-------- Dataset excerpts

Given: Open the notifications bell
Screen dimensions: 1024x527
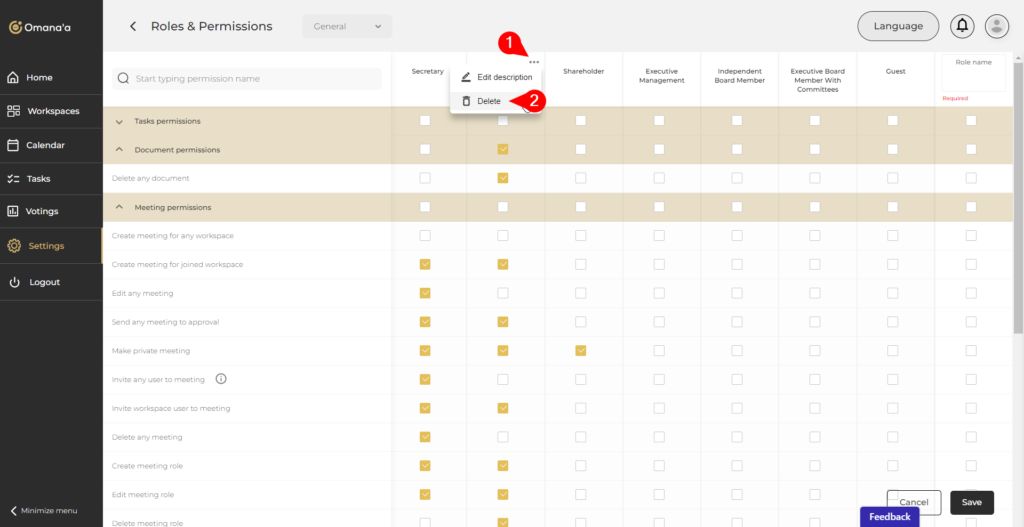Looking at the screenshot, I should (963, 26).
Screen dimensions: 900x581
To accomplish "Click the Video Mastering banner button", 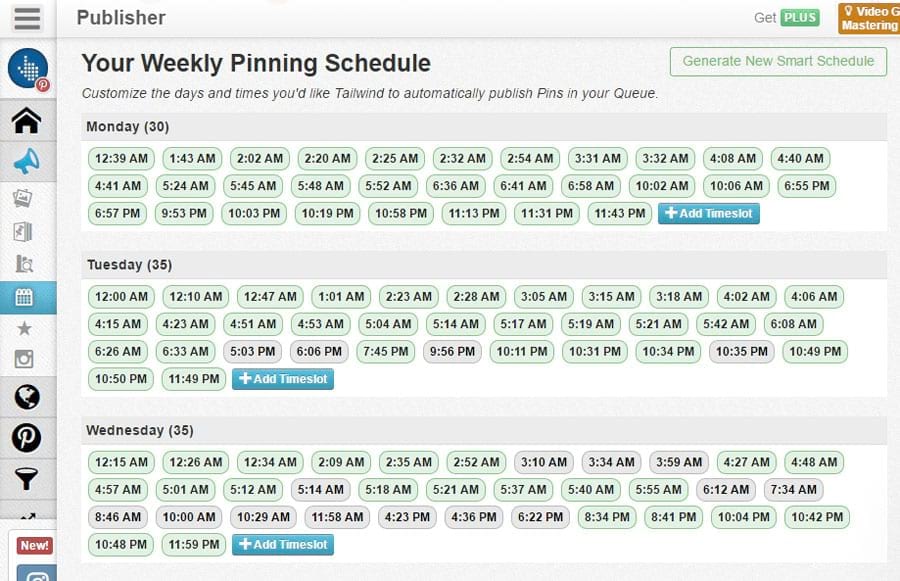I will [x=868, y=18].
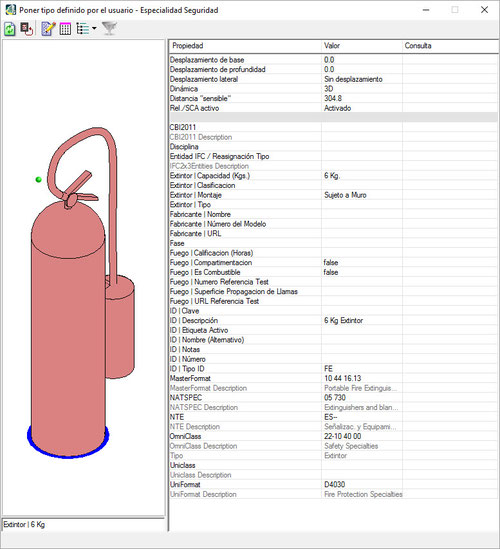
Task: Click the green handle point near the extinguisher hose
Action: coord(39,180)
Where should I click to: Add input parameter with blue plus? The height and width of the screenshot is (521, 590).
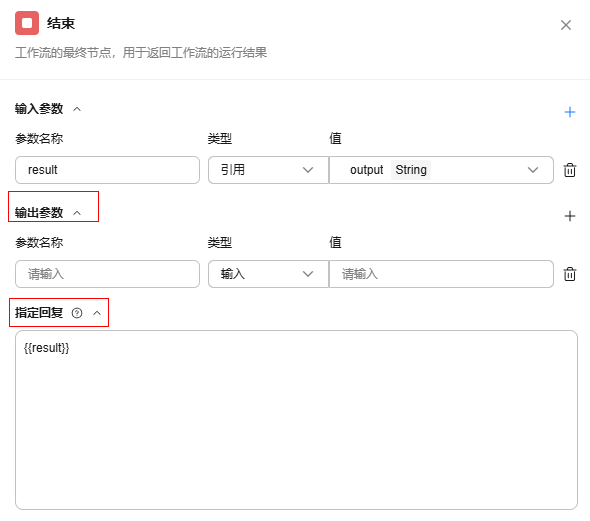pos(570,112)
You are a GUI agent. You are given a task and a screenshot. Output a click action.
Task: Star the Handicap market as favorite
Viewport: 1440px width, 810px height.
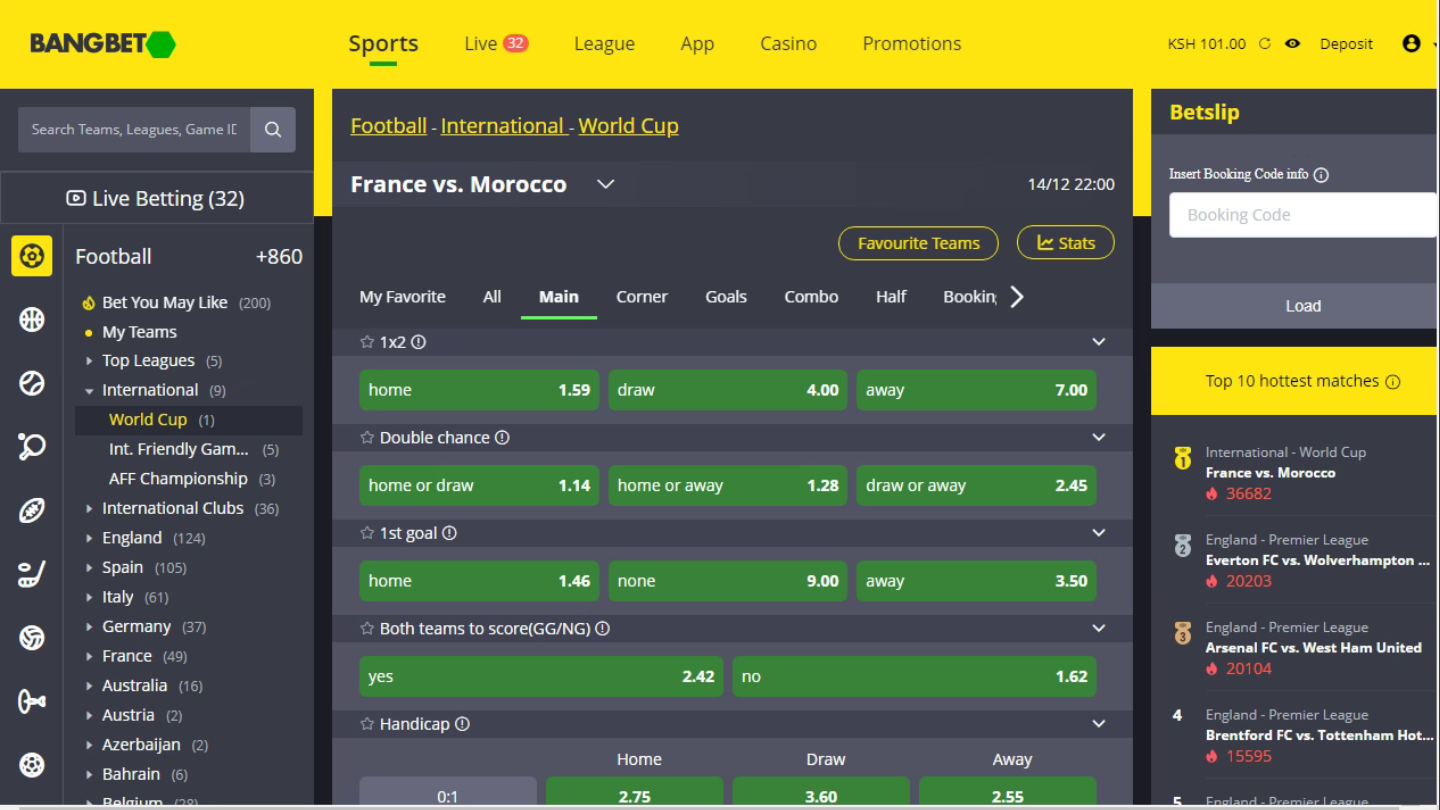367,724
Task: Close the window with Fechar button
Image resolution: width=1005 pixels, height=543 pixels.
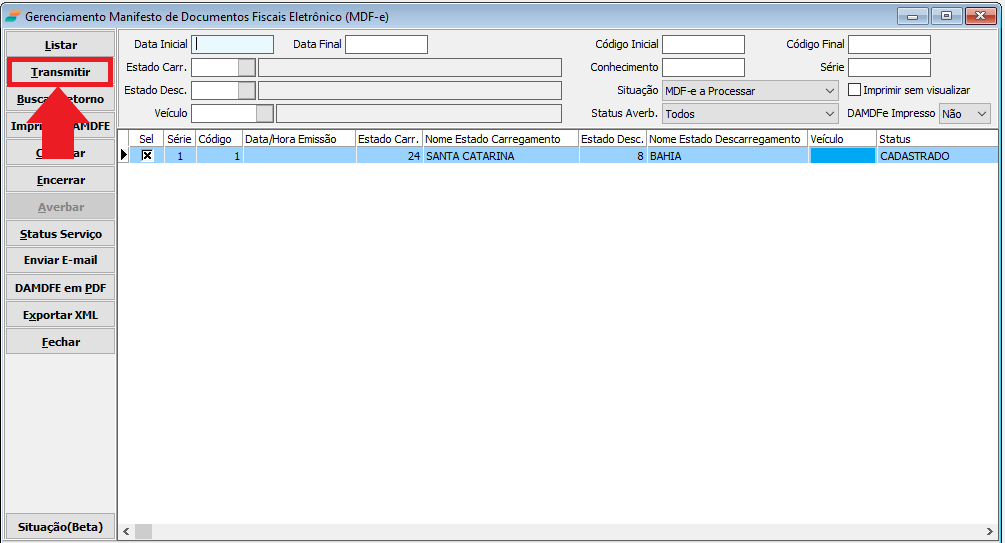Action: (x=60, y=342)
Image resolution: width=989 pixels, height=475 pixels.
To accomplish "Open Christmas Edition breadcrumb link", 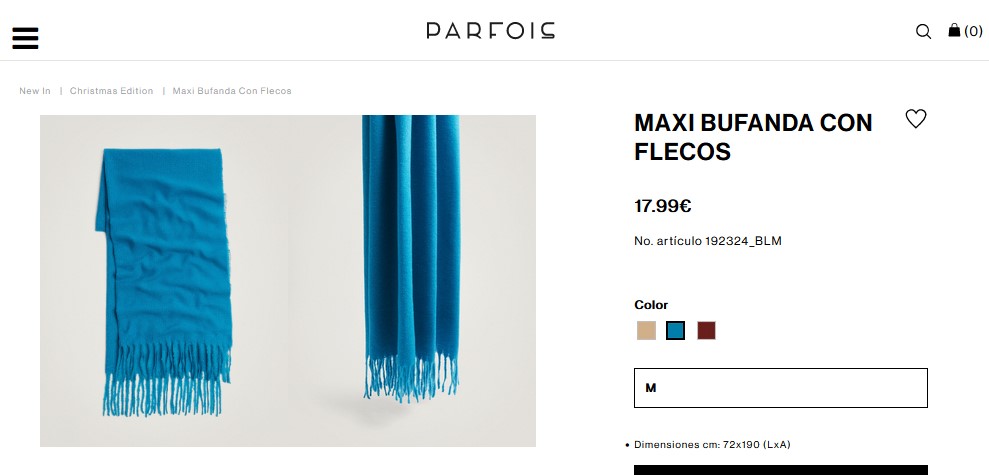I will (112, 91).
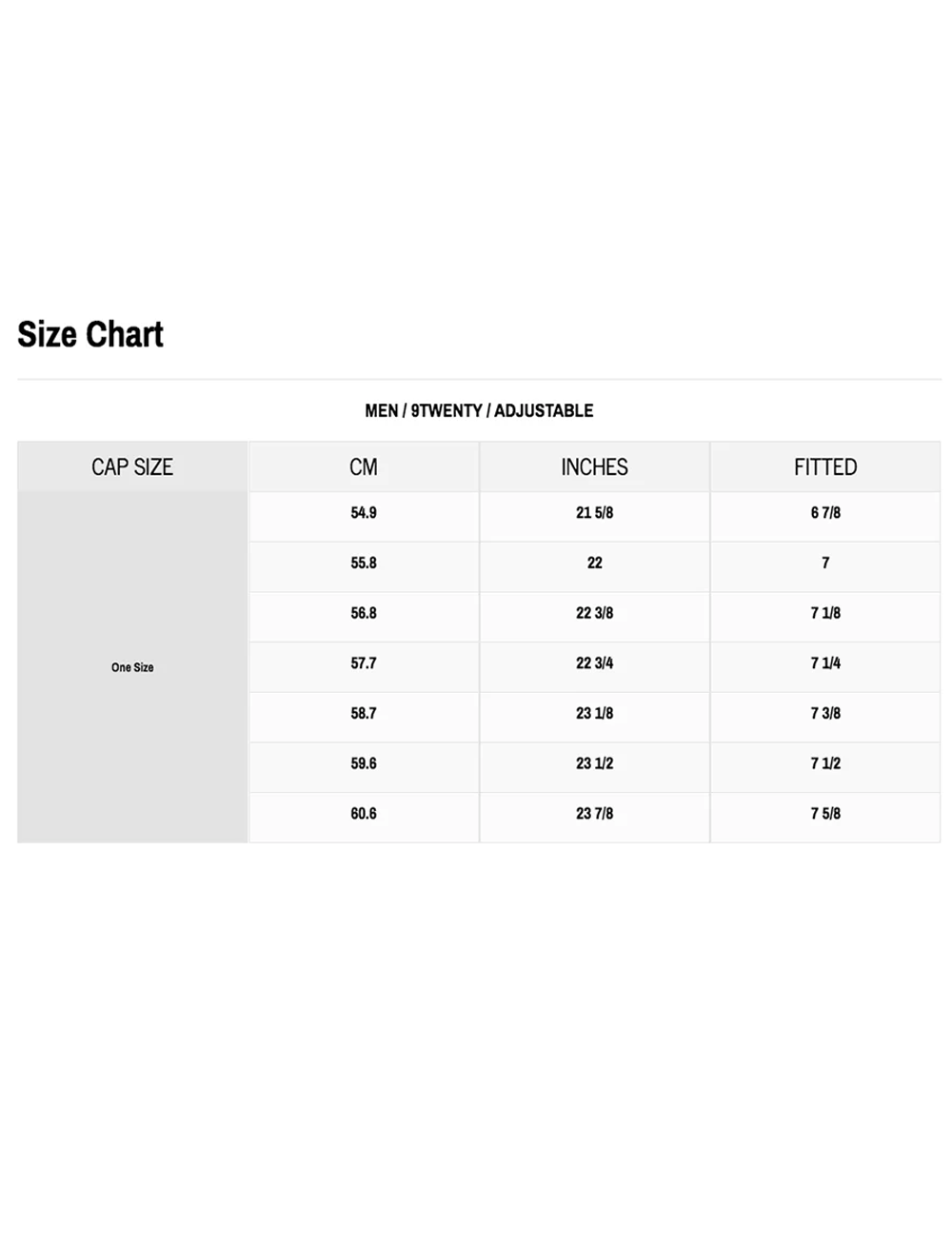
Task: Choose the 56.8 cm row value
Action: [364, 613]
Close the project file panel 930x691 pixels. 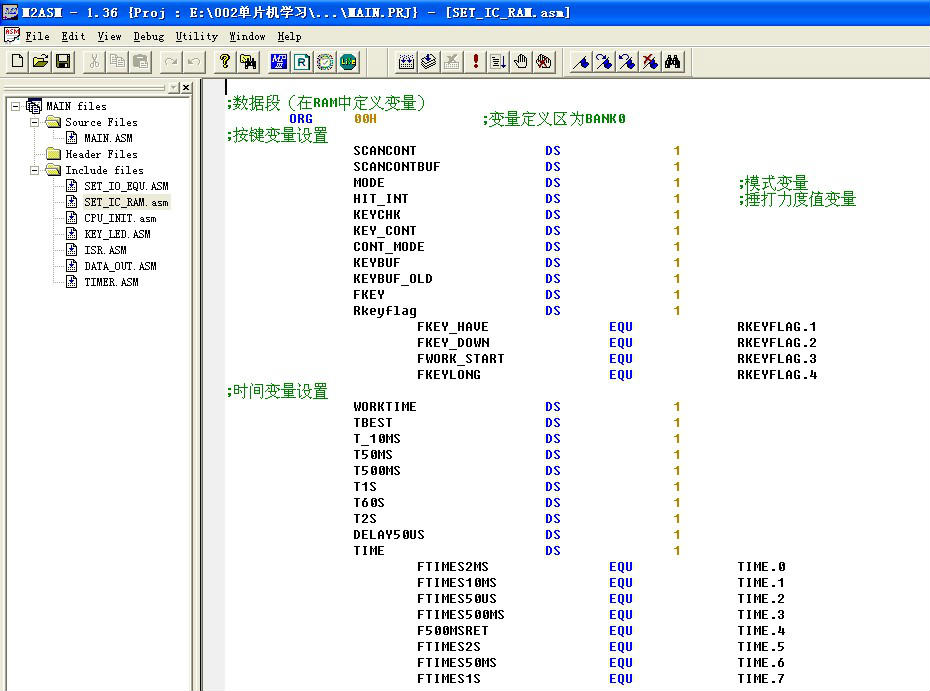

----------------

Exercise prompt
Please print the lines above word for word, starting at the one with "You are a GUI" and ending at the one with "Image resolution: width=989", both included, and without any picture.

Response area
You are a GUI agent. You are given a task and a screenshot. Output a click action.
Task: Star the Handicap market as favorite
Viewport: 1440px width, 810px height.
367,724
Task: Close the window with Fechar button
Image resolution: width=1005 pixels, height=543 pixels.
Action: (x=60, y=342)
Image resolution: width=989 pixels, height=475 pixels.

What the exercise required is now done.